For me, my endless loop involved my husband getting sick. I came home from walking the dog to find him unconscious next to our bed. Ambulance, hospital, tests, terrible prognosis (that was totally wrong, by the way, and who does that to a spouse?!). Worst night of my life. It was twenty years ago and I still replay it. I'm still paranoid about coming home to see that terrible scene again. I can't help myself, and I look for things he or I could have done differently, or what could have gone the other way for an even worse outcome so I won't do that in the future. It's all bad. But I watch that inner movie and I take it apart piece by piece, and then I put it back together and do it again.
For some of us, our endless loop is more like Maddox's. We have one defining moment—the point before which our lives were one way and after which they were a different way, and we replay that over and over again so that we can punish ourselves and feel the burn. Or maybe we'd stop it if we could, but like Maddox, who is cursed by the gods, we can't hit the stop button, so we suffer continuous penalty.
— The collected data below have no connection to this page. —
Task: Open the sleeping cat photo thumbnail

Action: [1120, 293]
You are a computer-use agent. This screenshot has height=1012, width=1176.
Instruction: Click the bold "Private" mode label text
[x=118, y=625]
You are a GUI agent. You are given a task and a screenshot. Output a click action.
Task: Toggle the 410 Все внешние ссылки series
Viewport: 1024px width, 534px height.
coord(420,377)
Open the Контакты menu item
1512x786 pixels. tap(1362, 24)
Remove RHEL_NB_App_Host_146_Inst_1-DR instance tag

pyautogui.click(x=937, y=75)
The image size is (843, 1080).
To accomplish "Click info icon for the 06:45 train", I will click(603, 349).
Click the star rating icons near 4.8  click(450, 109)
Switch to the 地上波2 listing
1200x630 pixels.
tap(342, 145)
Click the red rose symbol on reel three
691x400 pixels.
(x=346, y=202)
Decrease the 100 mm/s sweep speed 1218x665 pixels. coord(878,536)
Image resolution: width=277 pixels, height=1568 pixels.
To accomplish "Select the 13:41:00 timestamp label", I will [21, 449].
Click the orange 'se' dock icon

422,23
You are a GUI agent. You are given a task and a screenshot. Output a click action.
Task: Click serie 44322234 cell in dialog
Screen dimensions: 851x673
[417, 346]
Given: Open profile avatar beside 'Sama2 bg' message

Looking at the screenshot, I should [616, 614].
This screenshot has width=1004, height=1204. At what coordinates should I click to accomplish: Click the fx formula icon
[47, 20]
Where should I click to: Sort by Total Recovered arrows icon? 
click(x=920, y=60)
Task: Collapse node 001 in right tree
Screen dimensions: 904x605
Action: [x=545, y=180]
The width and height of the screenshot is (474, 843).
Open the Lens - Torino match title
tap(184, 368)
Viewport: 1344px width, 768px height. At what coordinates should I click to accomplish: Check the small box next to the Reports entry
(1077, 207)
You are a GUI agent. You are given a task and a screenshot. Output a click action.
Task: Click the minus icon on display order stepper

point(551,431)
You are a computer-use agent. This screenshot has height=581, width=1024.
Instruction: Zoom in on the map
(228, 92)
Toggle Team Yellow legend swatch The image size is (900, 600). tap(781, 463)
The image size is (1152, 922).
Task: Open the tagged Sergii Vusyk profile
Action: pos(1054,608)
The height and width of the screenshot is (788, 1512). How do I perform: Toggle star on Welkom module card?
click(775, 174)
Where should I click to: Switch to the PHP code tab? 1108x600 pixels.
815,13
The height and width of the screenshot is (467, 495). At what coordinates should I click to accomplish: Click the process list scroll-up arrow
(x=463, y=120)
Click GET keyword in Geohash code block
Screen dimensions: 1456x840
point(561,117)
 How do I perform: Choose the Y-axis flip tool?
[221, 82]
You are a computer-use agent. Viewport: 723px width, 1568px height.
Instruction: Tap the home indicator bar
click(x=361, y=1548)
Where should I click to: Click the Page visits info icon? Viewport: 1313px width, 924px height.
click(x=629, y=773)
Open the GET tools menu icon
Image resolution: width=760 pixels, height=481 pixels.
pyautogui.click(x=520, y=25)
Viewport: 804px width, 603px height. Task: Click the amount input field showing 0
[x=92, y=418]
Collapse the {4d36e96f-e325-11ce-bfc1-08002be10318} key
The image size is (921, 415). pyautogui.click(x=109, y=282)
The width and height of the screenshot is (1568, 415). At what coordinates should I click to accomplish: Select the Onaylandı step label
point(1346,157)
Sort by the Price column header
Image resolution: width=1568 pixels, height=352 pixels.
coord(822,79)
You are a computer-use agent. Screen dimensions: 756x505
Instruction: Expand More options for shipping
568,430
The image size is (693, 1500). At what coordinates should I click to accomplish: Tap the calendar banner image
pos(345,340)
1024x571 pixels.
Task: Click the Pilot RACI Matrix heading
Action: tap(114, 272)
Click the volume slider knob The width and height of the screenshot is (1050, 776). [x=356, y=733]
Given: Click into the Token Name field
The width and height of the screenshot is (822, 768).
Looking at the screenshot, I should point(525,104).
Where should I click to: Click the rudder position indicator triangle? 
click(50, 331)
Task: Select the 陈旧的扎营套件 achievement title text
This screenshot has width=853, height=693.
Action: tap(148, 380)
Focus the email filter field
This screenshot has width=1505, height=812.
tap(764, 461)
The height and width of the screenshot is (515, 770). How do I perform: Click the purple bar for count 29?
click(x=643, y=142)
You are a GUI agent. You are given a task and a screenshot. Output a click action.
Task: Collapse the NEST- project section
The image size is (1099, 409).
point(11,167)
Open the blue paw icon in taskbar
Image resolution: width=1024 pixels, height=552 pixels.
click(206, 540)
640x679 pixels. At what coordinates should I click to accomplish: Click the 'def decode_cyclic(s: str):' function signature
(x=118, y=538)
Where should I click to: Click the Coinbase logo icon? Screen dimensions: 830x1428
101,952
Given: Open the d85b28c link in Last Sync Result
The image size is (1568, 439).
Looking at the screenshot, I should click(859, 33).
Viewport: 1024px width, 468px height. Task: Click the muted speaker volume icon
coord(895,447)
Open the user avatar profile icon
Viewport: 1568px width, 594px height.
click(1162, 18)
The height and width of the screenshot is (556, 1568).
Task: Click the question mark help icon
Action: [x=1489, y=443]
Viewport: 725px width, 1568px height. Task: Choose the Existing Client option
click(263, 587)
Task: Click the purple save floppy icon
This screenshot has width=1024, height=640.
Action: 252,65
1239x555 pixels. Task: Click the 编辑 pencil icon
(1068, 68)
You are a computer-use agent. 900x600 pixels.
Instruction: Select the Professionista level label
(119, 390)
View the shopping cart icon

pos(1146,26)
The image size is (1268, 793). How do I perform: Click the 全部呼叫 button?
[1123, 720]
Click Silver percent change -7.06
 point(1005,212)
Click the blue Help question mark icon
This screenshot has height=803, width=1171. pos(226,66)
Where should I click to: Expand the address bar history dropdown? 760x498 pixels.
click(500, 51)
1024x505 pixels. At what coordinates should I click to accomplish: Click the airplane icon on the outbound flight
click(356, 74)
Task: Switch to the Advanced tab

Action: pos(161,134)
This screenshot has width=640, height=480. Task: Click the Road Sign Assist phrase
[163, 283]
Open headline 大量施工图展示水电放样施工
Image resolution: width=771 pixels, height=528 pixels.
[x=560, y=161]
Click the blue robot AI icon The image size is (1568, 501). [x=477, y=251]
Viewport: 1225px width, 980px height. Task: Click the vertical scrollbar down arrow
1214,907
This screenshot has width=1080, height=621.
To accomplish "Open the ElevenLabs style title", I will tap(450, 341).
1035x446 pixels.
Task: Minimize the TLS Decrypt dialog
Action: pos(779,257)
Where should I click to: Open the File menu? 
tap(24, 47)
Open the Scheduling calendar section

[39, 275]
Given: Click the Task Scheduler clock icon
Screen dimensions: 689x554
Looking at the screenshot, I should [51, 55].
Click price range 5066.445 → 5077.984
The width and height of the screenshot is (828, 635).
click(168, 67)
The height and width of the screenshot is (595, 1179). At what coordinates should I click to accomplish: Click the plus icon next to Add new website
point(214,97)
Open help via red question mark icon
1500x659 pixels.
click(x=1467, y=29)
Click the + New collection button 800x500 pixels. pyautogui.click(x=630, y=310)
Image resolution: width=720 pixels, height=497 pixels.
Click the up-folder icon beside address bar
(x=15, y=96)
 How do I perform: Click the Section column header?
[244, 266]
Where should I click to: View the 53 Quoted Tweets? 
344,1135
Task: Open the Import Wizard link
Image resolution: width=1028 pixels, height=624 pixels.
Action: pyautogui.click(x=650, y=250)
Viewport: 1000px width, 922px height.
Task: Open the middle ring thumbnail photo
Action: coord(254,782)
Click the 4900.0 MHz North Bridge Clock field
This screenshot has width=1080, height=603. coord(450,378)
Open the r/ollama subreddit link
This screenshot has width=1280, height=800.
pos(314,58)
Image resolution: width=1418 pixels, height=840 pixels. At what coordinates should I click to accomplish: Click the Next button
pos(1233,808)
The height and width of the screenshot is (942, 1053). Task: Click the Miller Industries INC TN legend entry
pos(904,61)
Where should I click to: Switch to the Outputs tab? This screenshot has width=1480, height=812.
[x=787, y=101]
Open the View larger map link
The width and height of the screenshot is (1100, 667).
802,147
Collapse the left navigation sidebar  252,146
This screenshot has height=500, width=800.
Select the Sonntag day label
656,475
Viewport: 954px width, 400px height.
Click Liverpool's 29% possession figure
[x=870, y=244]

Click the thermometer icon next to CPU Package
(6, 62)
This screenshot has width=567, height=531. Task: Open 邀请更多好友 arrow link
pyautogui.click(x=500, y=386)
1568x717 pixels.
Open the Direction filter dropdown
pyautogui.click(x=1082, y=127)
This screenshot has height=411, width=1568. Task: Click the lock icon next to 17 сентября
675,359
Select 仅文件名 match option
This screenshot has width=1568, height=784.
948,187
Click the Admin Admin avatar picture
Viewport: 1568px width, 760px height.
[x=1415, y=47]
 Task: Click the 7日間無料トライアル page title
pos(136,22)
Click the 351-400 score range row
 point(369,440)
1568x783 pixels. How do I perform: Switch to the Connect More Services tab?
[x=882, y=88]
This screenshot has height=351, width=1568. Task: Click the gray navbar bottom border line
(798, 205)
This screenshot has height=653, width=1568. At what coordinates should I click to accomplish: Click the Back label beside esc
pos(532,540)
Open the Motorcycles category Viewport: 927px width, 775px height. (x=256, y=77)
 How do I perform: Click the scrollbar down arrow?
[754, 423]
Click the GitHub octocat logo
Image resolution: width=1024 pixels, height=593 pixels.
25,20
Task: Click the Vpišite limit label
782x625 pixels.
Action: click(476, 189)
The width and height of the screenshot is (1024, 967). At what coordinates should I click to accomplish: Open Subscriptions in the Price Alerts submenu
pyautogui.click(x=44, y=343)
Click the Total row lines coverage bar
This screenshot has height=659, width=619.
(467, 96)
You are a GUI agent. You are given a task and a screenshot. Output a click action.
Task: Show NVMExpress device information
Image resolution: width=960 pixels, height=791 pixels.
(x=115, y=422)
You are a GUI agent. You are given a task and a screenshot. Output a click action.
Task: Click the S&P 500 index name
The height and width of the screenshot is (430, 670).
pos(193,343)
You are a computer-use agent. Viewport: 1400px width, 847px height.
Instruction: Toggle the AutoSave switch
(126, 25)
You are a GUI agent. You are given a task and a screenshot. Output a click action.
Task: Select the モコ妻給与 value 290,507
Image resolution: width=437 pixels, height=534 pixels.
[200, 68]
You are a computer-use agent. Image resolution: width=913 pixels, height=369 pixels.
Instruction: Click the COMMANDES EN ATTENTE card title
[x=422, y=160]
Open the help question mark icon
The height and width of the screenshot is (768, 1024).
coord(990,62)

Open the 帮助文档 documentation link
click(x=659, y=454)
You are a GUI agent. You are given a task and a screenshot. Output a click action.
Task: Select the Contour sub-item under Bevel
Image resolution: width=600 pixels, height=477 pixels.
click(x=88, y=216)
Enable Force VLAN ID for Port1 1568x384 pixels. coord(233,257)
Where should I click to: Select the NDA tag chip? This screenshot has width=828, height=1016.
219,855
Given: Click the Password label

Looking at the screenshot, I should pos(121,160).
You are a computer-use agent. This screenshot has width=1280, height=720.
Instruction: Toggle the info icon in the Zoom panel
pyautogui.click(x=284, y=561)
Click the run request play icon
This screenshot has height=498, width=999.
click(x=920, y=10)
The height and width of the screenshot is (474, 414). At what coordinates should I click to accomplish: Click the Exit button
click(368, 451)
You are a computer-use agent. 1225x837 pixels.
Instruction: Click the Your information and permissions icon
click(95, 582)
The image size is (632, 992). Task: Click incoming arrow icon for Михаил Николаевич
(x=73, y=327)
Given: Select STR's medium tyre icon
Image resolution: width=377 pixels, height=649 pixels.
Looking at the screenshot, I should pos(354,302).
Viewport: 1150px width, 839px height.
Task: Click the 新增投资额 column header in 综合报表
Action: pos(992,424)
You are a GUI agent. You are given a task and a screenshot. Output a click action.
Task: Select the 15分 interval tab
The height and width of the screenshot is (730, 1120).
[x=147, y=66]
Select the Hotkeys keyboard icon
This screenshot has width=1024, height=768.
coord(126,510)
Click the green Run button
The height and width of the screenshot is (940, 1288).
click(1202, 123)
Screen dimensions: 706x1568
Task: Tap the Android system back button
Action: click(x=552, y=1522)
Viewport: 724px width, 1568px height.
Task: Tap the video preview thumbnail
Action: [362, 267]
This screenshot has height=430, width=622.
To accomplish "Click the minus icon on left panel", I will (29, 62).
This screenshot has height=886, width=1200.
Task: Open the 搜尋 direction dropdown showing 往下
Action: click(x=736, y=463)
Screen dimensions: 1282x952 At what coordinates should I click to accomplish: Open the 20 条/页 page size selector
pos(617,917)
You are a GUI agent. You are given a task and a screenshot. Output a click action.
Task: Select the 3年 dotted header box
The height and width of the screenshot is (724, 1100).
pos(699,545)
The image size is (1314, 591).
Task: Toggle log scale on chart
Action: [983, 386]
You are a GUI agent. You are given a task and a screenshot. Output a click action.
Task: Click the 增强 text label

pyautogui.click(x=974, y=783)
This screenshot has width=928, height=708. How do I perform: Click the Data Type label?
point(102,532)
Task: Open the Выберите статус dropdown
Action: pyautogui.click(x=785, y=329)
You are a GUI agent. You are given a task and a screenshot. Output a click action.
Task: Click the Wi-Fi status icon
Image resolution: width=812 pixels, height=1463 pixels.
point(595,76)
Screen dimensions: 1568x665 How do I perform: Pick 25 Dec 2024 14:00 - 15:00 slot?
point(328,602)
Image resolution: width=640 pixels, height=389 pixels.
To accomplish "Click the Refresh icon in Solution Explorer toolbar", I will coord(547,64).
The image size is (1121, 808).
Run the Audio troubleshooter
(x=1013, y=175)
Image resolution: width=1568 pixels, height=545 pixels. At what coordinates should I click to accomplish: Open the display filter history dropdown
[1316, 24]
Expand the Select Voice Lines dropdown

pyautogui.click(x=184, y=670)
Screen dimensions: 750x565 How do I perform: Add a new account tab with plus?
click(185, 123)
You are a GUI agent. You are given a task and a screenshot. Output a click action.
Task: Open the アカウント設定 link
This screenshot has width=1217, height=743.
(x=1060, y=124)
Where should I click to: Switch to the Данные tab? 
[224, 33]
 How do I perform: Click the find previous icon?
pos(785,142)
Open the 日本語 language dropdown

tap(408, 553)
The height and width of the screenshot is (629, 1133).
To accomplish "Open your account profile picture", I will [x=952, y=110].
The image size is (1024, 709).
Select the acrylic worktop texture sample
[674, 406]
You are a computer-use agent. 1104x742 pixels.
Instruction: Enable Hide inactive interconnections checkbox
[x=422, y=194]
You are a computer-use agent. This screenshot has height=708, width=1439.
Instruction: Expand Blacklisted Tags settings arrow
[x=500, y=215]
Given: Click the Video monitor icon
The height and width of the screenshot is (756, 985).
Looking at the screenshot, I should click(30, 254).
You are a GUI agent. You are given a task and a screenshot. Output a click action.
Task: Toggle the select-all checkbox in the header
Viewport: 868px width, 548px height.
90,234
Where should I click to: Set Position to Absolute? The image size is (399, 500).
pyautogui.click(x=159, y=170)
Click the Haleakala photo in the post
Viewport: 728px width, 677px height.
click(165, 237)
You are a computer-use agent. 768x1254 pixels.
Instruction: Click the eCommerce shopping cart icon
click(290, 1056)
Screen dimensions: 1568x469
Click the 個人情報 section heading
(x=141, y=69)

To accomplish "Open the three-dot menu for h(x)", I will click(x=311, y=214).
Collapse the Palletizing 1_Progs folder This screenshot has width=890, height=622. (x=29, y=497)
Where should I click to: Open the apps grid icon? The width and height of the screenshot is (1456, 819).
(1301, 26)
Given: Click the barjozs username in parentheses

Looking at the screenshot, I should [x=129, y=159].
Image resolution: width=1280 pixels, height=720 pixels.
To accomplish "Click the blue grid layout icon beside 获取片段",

Whatever crimes we committed, real or imagined, I can't believe a benevolent Universe would want us to suffer for an eternity. If we're feeling guilty enough to relive our transgressions, we're probably sorry we did it and likely willing to make any amends we could and surely never do it again. At some point, haven't we paid our debt—to society, God, ourselves? I can't imagine not. And yet we persist with the endless loop of misery.
And then some of us just want to change the past, which is, of course, a fool's task. The past doesn't change, no matter how many times we relive it. We can only change our present moment, and perhaps those of the future that haven't happened yet. But that other ship has sailed, and our attempts to alter what's done is pure insanity—doing the same thing over and over—in our minds no less—and expecting a different outcome. Just say no to that life-stealing, soul-sucking pastime. Enough said.
So how do we stop hitting "repeat" and play another song? Therapy comes to mind, of any variety that works for us in our particular circumstances. I'm a big fan. Talking to friends, meditation, journaling, bodywork, self-hypnosis… there are many paths to healing. Love is also an effective answer. For Naomi and Maddox, predictably, true love and a willingness of their loved ones to sacrifice for their benefit is the road to happily ever after. And that can be true in our lives as well. Love heals. Always, if we let it. Time makes its contribution as well. But the secret ingredient of success for all of these scenarios is the willingness to let go of our pasts, and the conviction that we deserve a brighter future, one where we're not condemned to relive our misery endlessly. Turn off the endless loop and reclaim the rest of our lives.